[Dataset items]
- Opening Delimiter -
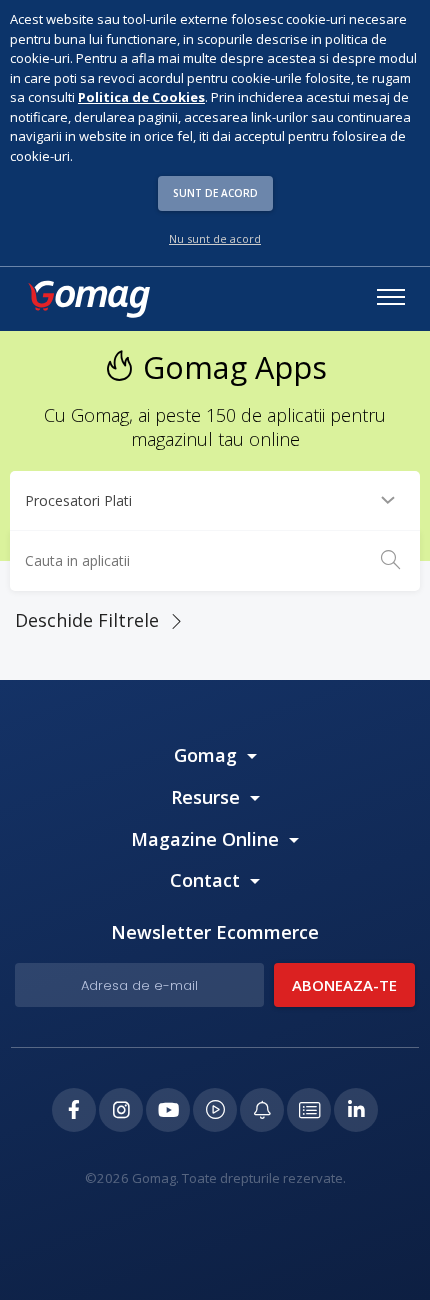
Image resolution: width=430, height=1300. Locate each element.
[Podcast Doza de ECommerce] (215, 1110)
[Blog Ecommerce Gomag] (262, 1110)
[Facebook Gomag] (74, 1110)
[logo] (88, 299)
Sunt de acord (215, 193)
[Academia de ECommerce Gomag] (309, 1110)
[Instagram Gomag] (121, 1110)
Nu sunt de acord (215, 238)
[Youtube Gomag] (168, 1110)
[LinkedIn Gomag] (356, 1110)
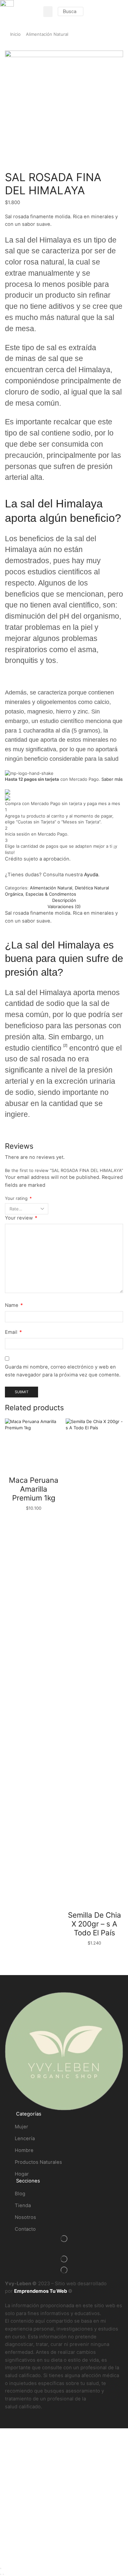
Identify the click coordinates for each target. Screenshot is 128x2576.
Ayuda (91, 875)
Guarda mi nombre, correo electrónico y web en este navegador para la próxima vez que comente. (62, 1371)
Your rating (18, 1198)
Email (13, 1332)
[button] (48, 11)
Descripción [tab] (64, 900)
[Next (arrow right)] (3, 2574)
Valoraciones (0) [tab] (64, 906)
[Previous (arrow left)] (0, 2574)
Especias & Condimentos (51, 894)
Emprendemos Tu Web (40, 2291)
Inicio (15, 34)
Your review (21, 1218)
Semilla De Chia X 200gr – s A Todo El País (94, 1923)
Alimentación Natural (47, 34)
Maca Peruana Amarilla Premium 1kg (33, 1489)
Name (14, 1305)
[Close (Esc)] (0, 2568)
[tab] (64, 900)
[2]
- Closing Delimiter -
- Opening Delimiter -
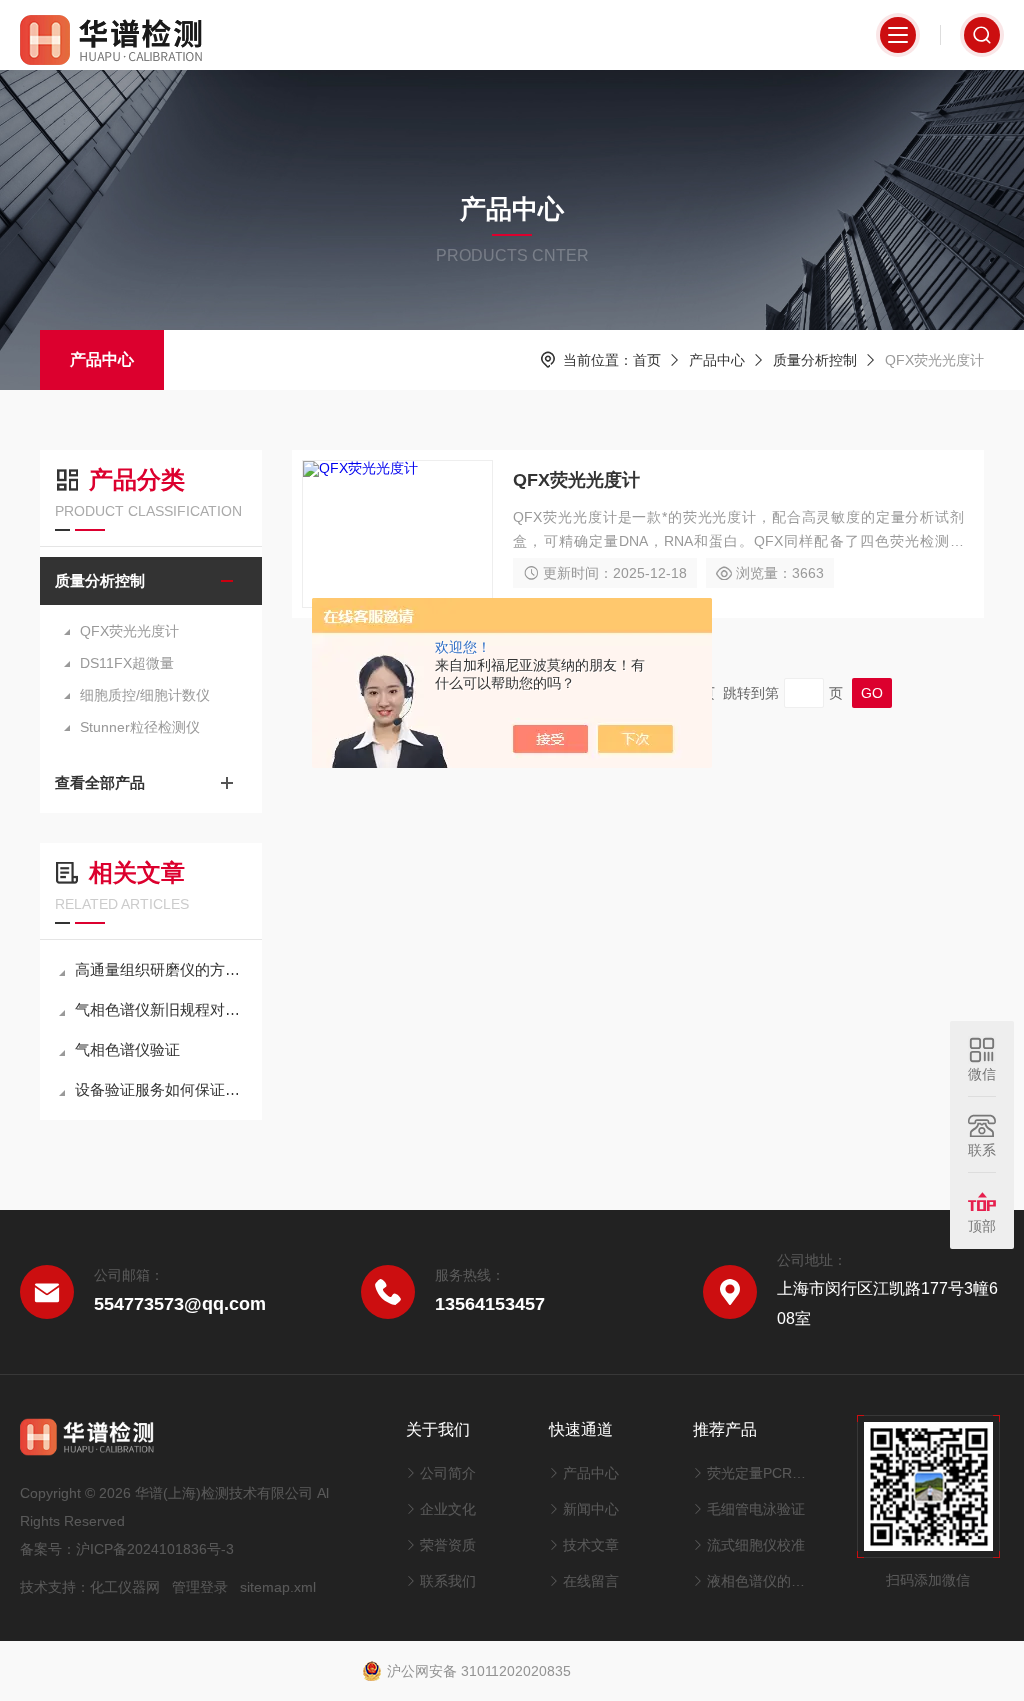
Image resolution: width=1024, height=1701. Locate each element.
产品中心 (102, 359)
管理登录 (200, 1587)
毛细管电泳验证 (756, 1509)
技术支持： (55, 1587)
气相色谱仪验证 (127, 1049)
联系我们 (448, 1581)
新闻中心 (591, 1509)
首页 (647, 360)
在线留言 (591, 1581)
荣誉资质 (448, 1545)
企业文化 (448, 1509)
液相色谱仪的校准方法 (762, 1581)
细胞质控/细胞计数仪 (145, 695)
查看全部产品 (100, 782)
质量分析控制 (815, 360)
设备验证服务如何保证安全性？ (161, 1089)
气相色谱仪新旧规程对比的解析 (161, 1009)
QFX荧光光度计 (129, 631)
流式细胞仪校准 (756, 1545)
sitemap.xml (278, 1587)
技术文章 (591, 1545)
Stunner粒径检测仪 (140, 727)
- Closing Delimiter -
- Opening Delimiter -
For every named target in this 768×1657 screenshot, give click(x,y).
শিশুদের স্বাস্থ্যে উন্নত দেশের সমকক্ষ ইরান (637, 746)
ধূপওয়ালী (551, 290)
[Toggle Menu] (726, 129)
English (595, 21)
- Closing Delimiter -
> What is expected
Your answer should be the exact lines above from the one containing "Image resolution: width=430, height=1300." through the one containing "Ayuda (91, 875)", with both end lines kept and the pictures removed, please.

> Output for this task
Image resolution: width=430, height=1300. Locate each element.
[Podcast Doza de ECommerce] (215, 1110)
[Blog Ecommerce Gomag] (262, 1110)
[Facebook Gomag] (74, 1110)
[logo] (88, 299)
Sunt de acord (215, 193)
[Academia de ECommerce Gomag] (309, 1110)
[Instagram Gomag] (121, 1110)
Nu sunt de acord (215, 238)
[Youtube Gomag] (168, 1110)
[LinkedIn Gomag] (356, 1110)
Identify the click coordinates for each target. Screenshot is 128x2576.
Ayuda (91, 875)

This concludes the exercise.